(Selection)
# How do you know when the lake is ready or if it is even safe?



## fishintiger (Apr 26, 2004)

I fish a lake most of the time that I would like to ice fish on. The only problem is that it is feed from a creek at one end and has a dam on the other end. How can I tell if the ice is safe to walk on or not? I have gone over to it in Mid March as it is starting to warm up and there is still a pretty good layer of ice on it but how can I tell. I really don't want to end up on the front page of the newspaper when all I wanted to do was fish. Thanks guys.


fishintiger


----------



## Big Daddy (Apr 6, 2004)

If you know there is a feeder creek and current there, keep away from that area. The saying goes "NO ICE IS SAFE ICE" and with that said, and this is MY experience only and I DO NOT recommend doing this to ANY of you, but I have been out on and fished 2 inches of ice without going through. I'm 6'3" tall and weigh 330lb. To be safer, I'd wait until 4" for those who are less daring(or smarter). But, if you fish a lake that has currents and/or springs, then you need to be EXTREMELY careful. Always fish with a buddy, stay 10-20 yards apart when going out, wear a life jacket, carry some spikes with you, carry a 30-50ft length of rope too, and a boat seat cushion. You may need to help someone out there. Lots of things you can do to be safer. Safety in numbers is the way to go. Oh yeah, keep an extra change of clothes in your car/truck too. Can come in handy to get you warm again if you go in.

I have yet to go through in all my years of ice fishing, and don't plan on doing it any time soon, but be ready, just in case.


----------



## crappielooker (Apr 5, 2004)

i'll just walk behind big daddy to make sure its safe.. i usually wait until a few braver souls goes out there first, then i'll follow them.


----------



## JIG (Nov 2, 2004)

I Ice Fish Pits Alot And I Always Tie Off A Safety Rope If Possible. Unless Im Familiar With The Ice Ill Drill One Hole Off Shore Ten Feet Or So To Check Thickness And Water Level. Ice Is Ussualy Thicker In The Middle But Sometimes Shifting Ice Will Appear As A Rise In The Ice 6-12in. Avoid These Areas Also.


----------



## bttmline (Apr 7, 2004)

what ever you do, do not stand between big daddy, big country, craig fletcher and gator. but if you do see these guys in one area you can probaply feel safe to fish from your car out there.

(Data block)
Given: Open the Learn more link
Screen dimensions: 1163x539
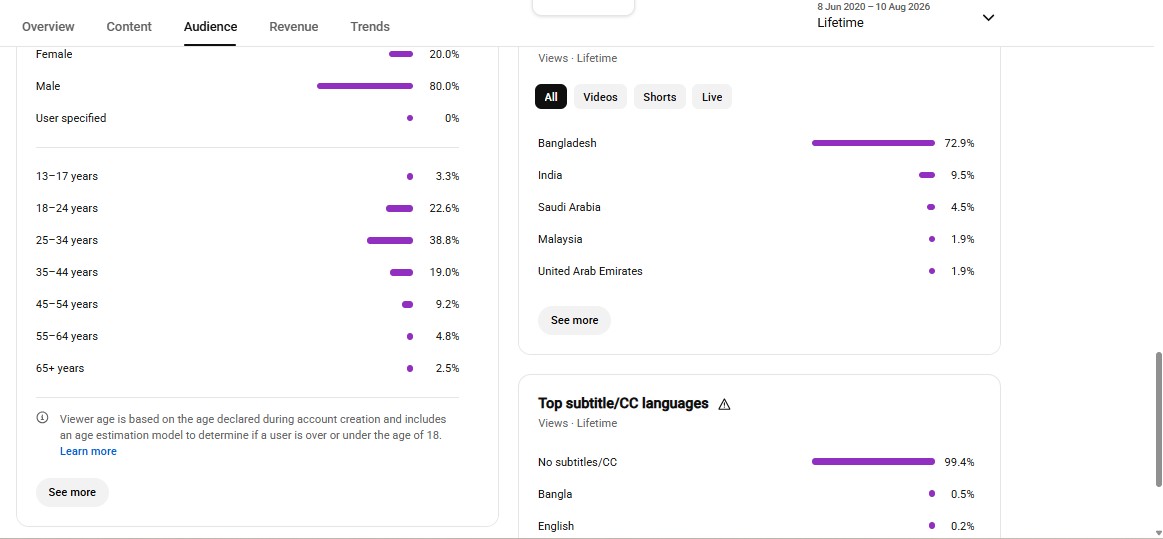Looking at the screenshot, I should [88, 452].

(What is asked)
(A) Check the three statements against the ice-safety thread and answer yes or no for each, quoting the words that decide it: (i) Big Daddy has fished on 2 inches of ice without going through; (ii) JIG says ice is usually thinner in the middle; (iii) crappielooker goes out onto the ice ahead of others.
(B) Extend the ice-safety thread, picking up right after its final sentence.

(Expected results)
(A)
(i) Yes: "I have been out on and fished 2 inches of ice without going through."
(ii) No: "Ice Is Ussualy Thicker In The Middle"
(iii) No: "i usually wait until a few braver souls goes out there first, then i'll follow them."

(B)
but being serious you should always be aware of your surroundings, and aware of others around you. when on the ice all must look out for each other. and like b.d. said, ice fishing is best done as a buddy plan. you can be on 10 in and find bad ice. so don't rush out there, try your smaller ponds first to bide your time on the reservoirs and lakes. if you need some one to fish with and can't find some nearby give us a howler on here. it will be better to 
venture out with some one with ice experience to help get started. a pry bar is a good investment. it will help find weak ice.
well just be careful and be aware.
bttmline


----------



## Papascott (Apr 22, 2004)

Best way I know of is to carry a spud bar and hit the ice in front of you if it goes through you probably will too. Check it that way befor getting on it. after you get a few feet from shore drill a test hole and check the thickness, I think 4 inches of clear good ice is the recomended min. continue to check it as you wok your way to where you want to fish. I have fished on as little as 2 1/2 inches, not smart and not safe, and as much as 28 inches, alot of work with an 8 inch hand auger.

Scott


----------



## chaunc (Apr 11, 2004)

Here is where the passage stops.